Try it –
The task requires repeating, word for word, the lines from the one with "You are a GUI" through the end of the material, leaving out all pictures.
[Supplied records]
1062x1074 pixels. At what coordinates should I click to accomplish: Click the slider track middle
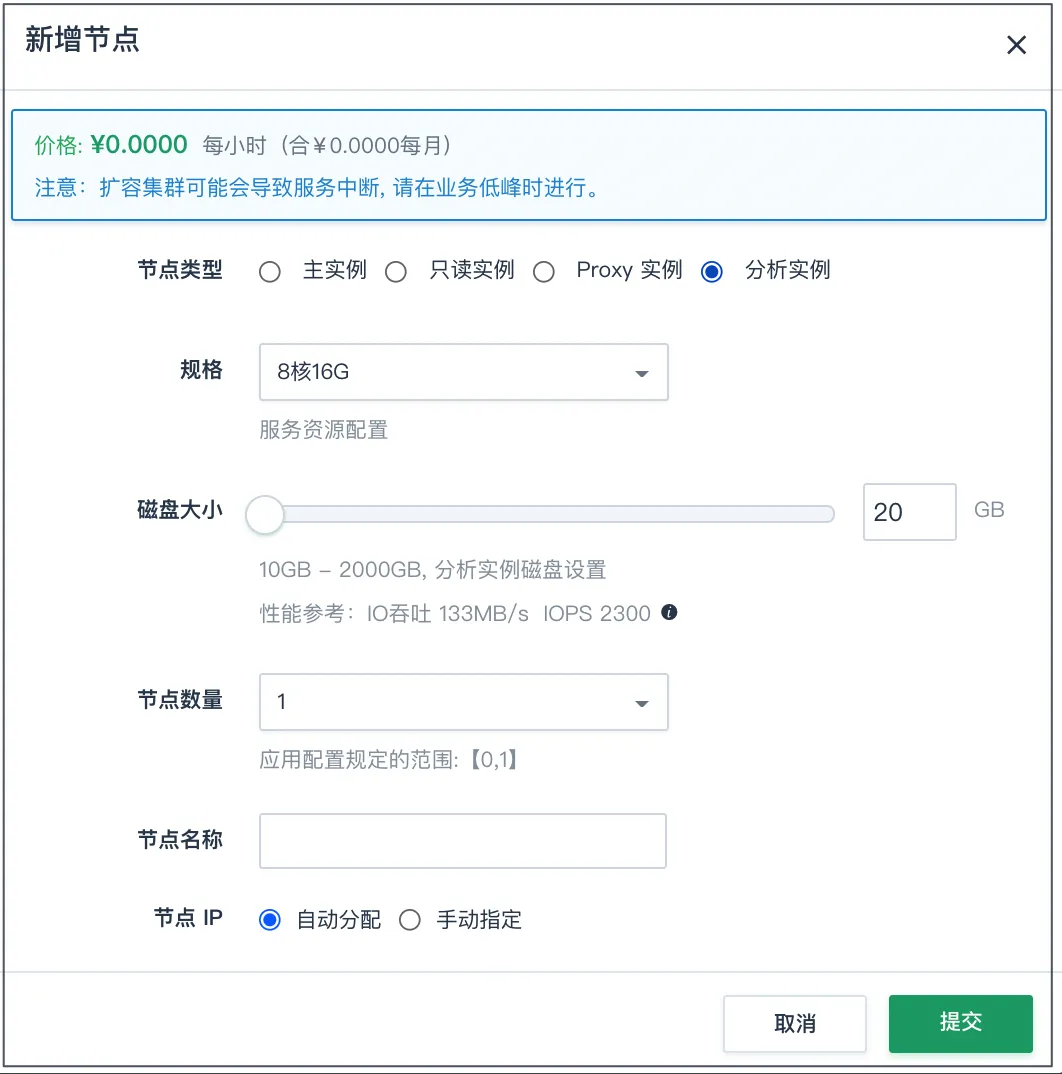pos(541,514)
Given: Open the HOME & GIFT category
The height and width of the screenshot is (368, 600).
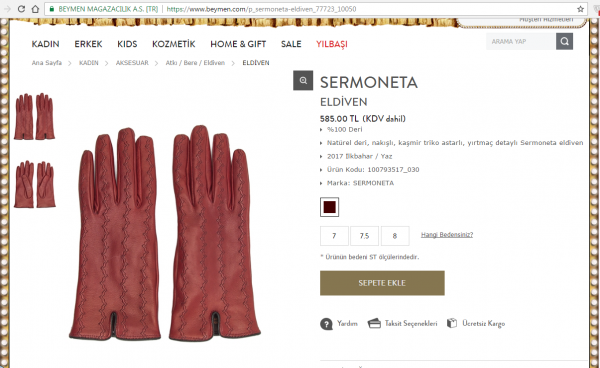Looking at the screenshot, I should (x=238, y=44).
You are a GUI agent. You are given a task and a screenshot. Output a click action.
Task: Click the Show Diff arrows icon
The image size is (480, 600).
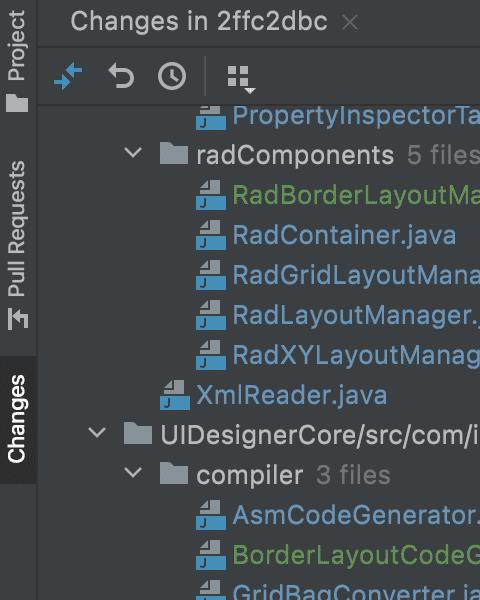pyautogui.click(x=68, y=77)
[/Supplied records]
Result for this task –
You are a GUI agent. You are given a task and a screenshot. Output a click action.
Task: Click the Show Diff arrows icon
The image size is (480, 600).
pyautogui.click(x=68, y=77)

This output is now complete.